- **Brief**
Because the images are not wanted, restate every line below word for word without them.

- **Records to process**
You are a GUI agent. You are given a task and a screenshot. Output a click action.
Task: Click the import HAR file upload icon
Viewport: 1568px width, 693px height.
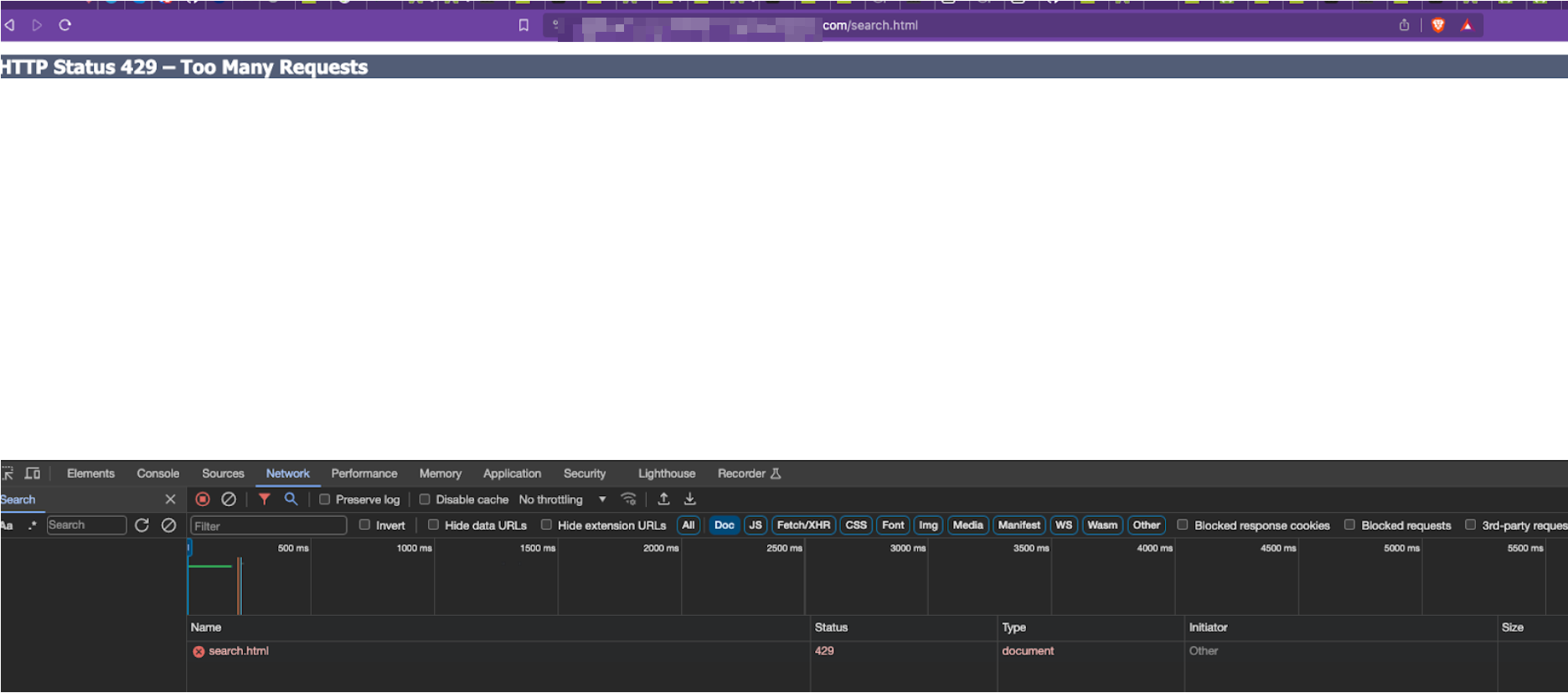(663, 499)
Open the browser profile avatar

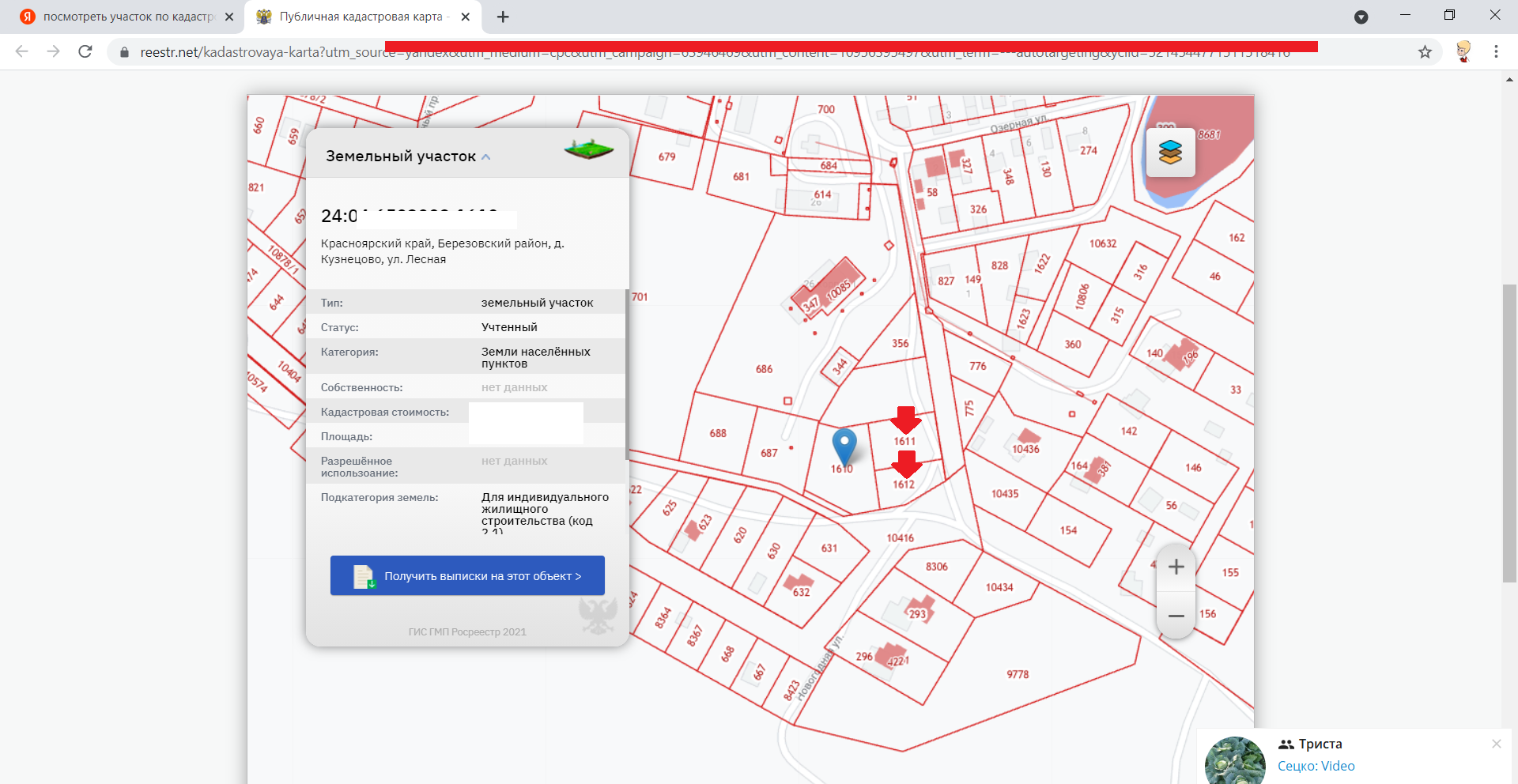click(x=1463, y=52)
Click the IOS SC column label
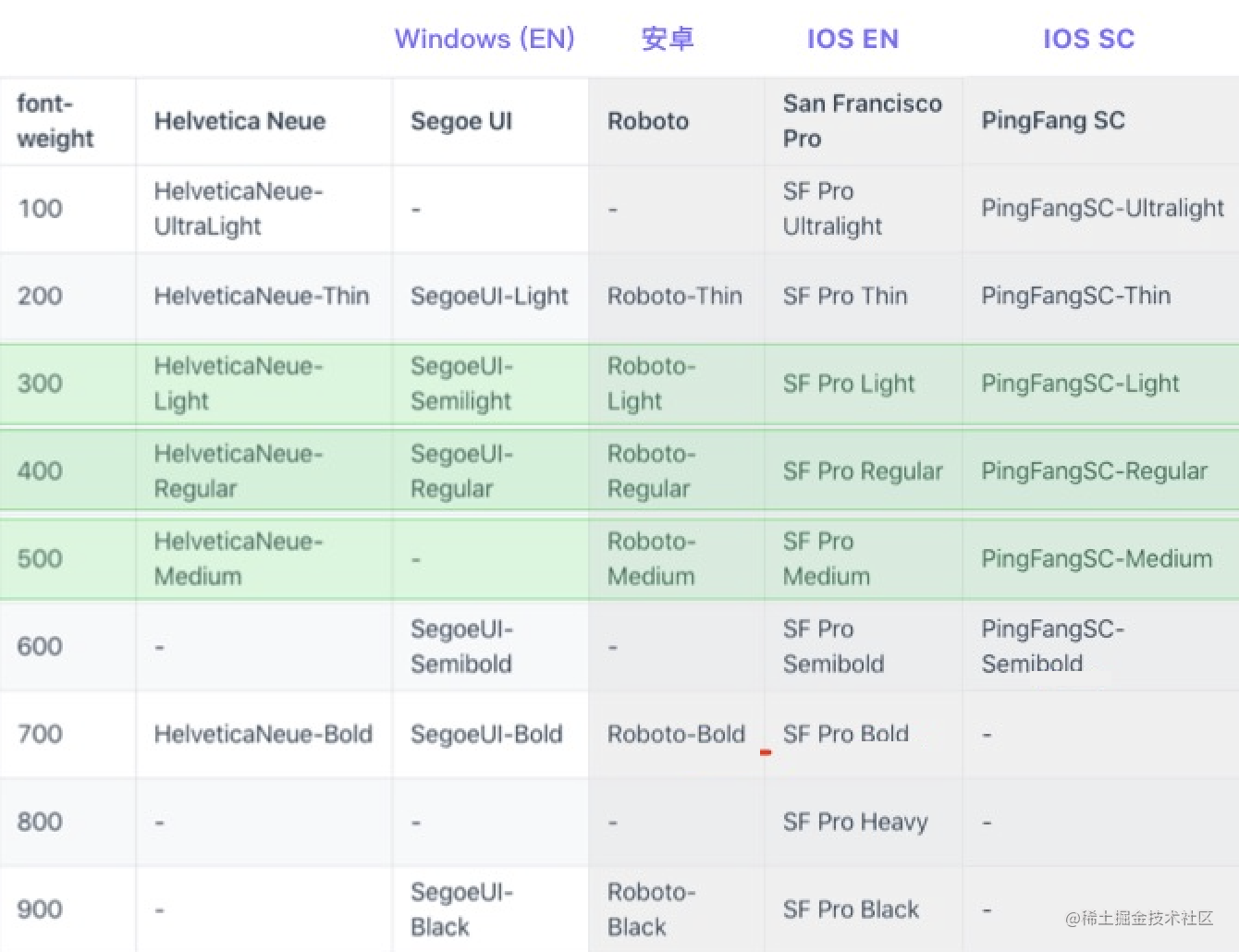The height and width of the screenshot is (952, 1239). point(1088,39)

- **Worked solution**
You are a GUI agent. You are given a task and a screenshot. Output a click action.
Task: Click the import HAR file upload icon
Viewport: 1568px width, 693px height.
(663, 499)
Open the browser profile avatar

click(x=1463, y=52)
Click the IOS SC column label
The height and width of the screenshot is (952, 1239). point(1088,39)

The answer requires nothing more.